00:15:42 The ones that don't will find their APIs used less and less by the most sophisticated agent teams. This is the kind of detail that doesn't make headlines but determines whether your agent stack works in production. You can have the most capable model in the world, but if the underlying API throttles your requests every few seconds, the architecture falls apart.
00:16:07 What I'd watch is which SaaS companies build agent-friendly APIs. That's the infrastructure bet that will pay off for builders. Agent SaaS pricing is shifting. Meanwhile, the models powering them are consolidating in the open-weight space.
The Open-Weights Consolidation
00:16:23 On the open-weight front, Qwen 3.6 27B is the new leader under 150 billion parameters with an Intelligence Index score of 46. It's Apache 2.0 licensed, has 262,000 tokens of context, native multimodal input, and fits on a single H100. The companion 35B A3B MoE scored 43, making it the strongest open model around 3 billion active parameters.
00:16:51 The tradeoff is inference cost. Qwen 3.6 27B uses about 144M output tokens on the benchmark suite and is roughly 21 times the cost of Gemma 4 31B to run. But on capability-per-size, it's a notable step forward. It's the model to watch for teams that want frontier-level capability without a frontier model license.
00:17:16 Xiaomi MiMo-V2.5-Pro is also worth noting. It dominates autonomous game benchmarks on the Blood on the Clocktower test, coming in at $0.99 per game — significantly less than Kimi K2.6 at $2.65 per game. It's positioned as the best value model at the top end, with a 0.4% tool call error rate.
00:17:40 These results show the open-weight space is consolidating. Qwen 3.6 27B is the clear leader under 150 billion, and Xiaomi is proving that open models can compete on value even at the top end. For builders running models on-prem or in controlled environments, these are the models to evaluate.
00:18:04 Gemma 4 31B also showed strong performance in a direct comparison with Qwen 3.6 27B on a Pac-Man gamedev task. On a MacBook Pro M5 Max with 64GB RAM, Gemma 4 completed the task in 3 minutes 51 seconds using 6,209 tokens, while Qwen 3.6 took 18 minutes 4 seconds using 33,946 tokens.
00:18:27 The quality difference was clear: Gemma gave a shorter, clearer, more logical answer. Qwen was more creative but less focused. This tradeoff — speed and clarity versus creativity and depth — is the one every builder faces when choosing between models. There's no universal winner.
00:18:49 It depends on the task. For builders, the open-weight space is maturing fast. Qwen 3.6 27B is the model to benchmark first. Xiaomi MiMo is the value play. And Gemma 4 31B is the speed play. Each has its place. I'd watch the Qwen-Scope interpretability tools that were also released this week.

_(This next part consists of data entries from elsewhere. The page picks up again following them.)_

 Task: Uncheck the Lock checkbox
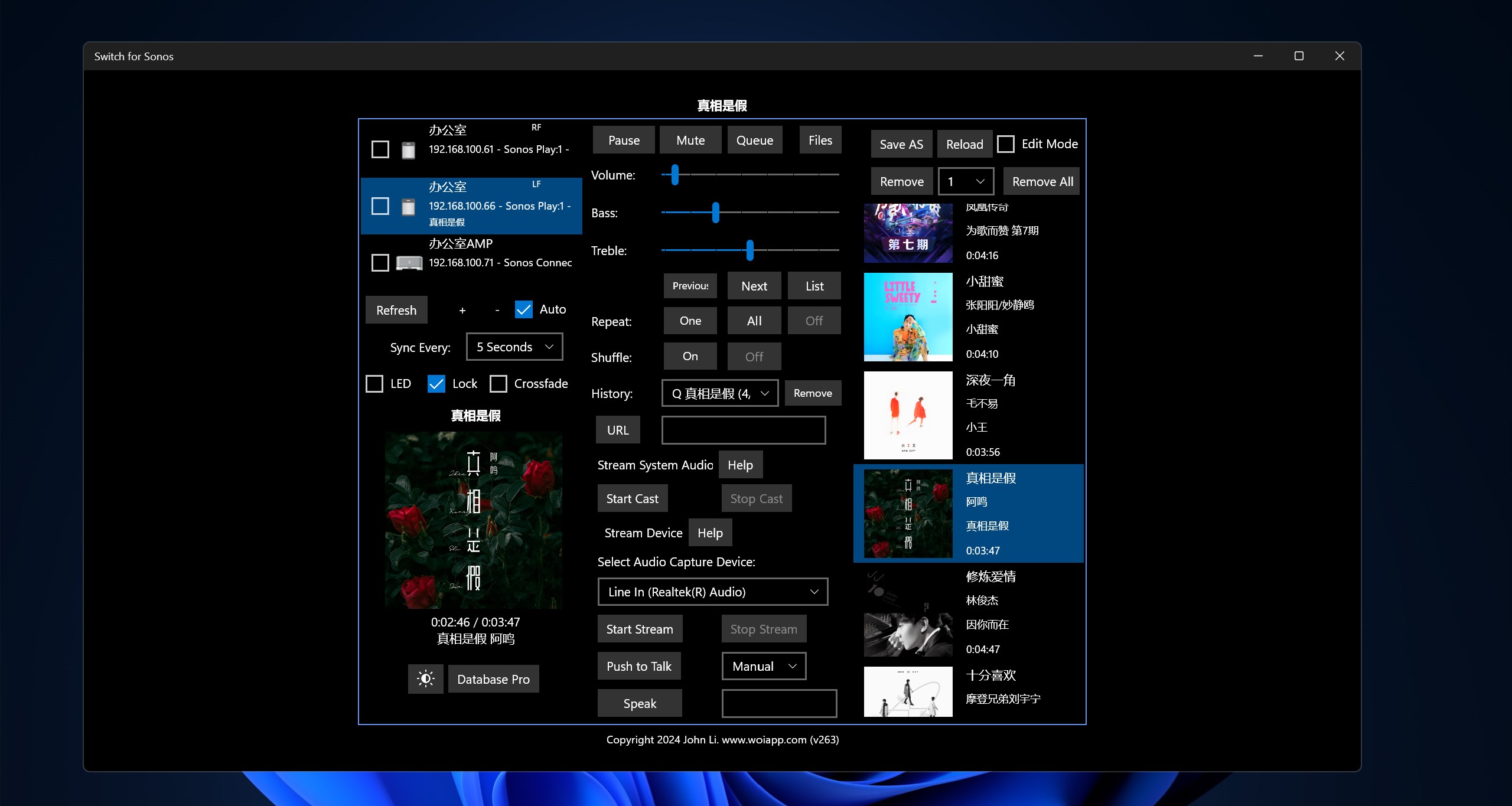(436, 384)
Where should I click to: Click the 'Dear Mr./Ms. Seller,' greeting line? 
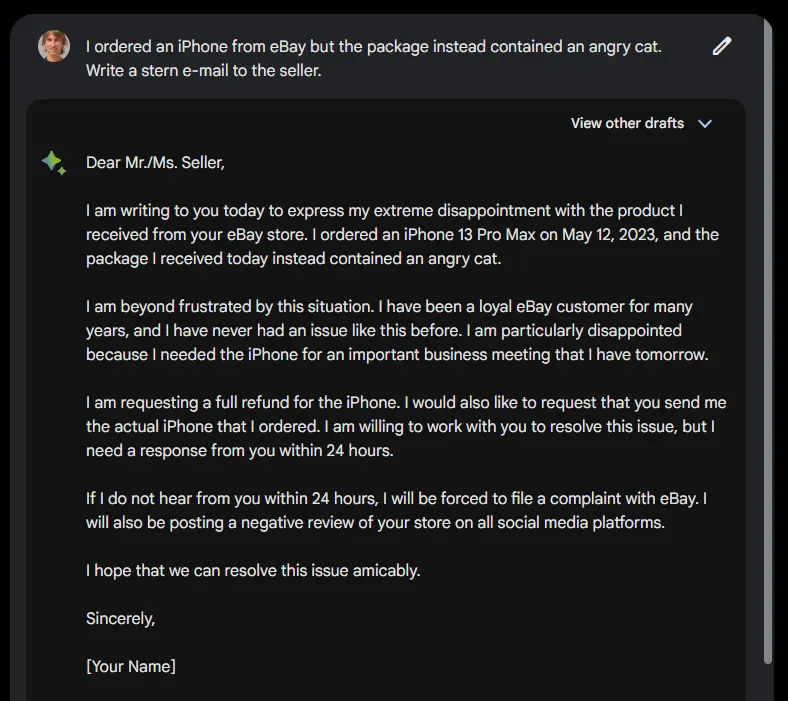click(155, 163)
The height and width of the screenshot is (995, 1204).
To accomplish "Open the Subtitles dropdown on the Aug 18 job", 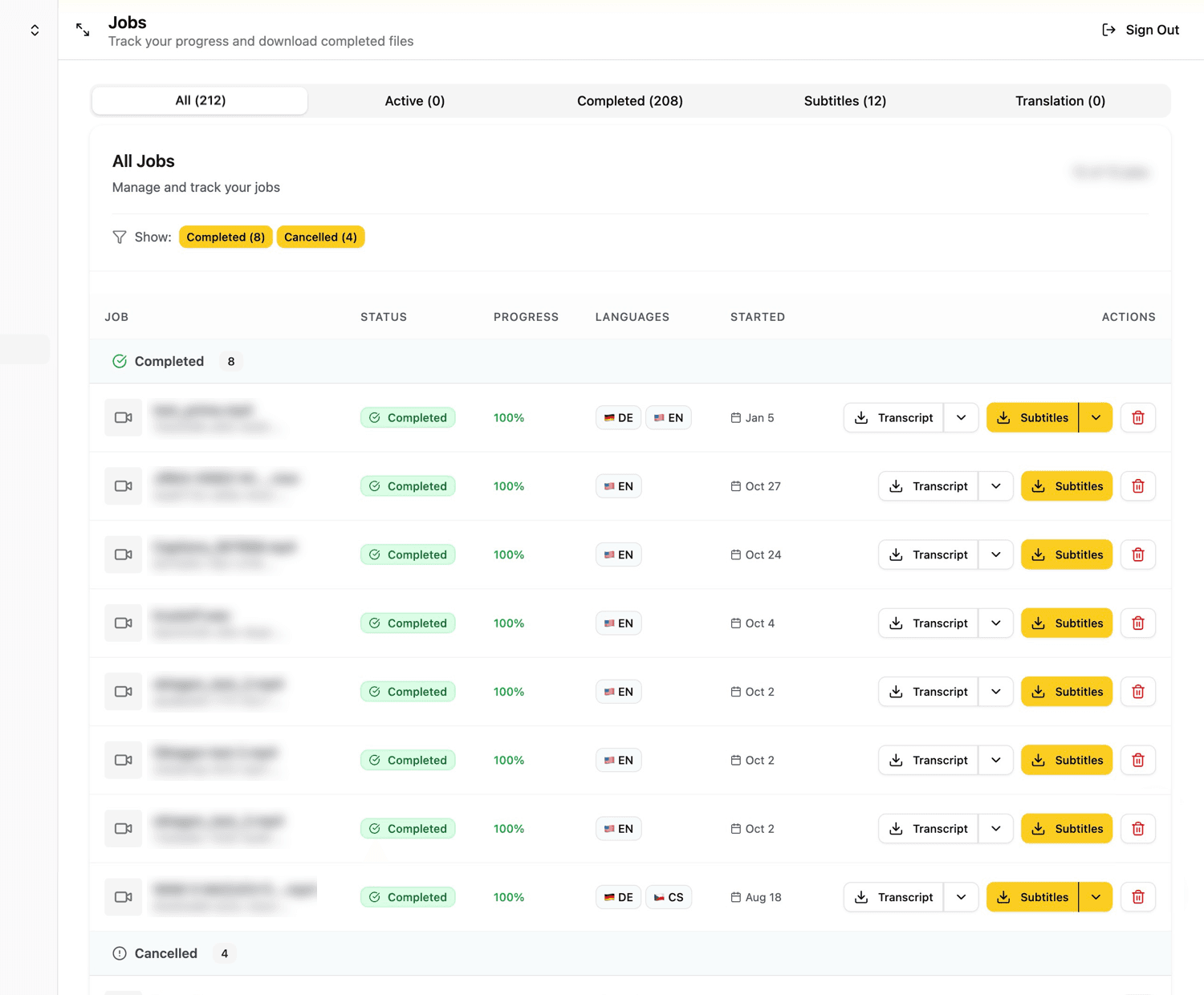I will [x=1095, y=897].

00:19:13 Sparse autoencoders for Qwen 3.5 models allow surgical feature steering, model debugging, and data synthesis. If the SAEs for Qwen 3.6 come next, the interpretability stack for open models will be serious. The open-weight space is no longer about finding something that works.
00:19:35 It's about choosing the right model for the right task. The gap between open and frontier is narrowing, and the cost advantage is growing. That's a good signal for builders who want to control their stack.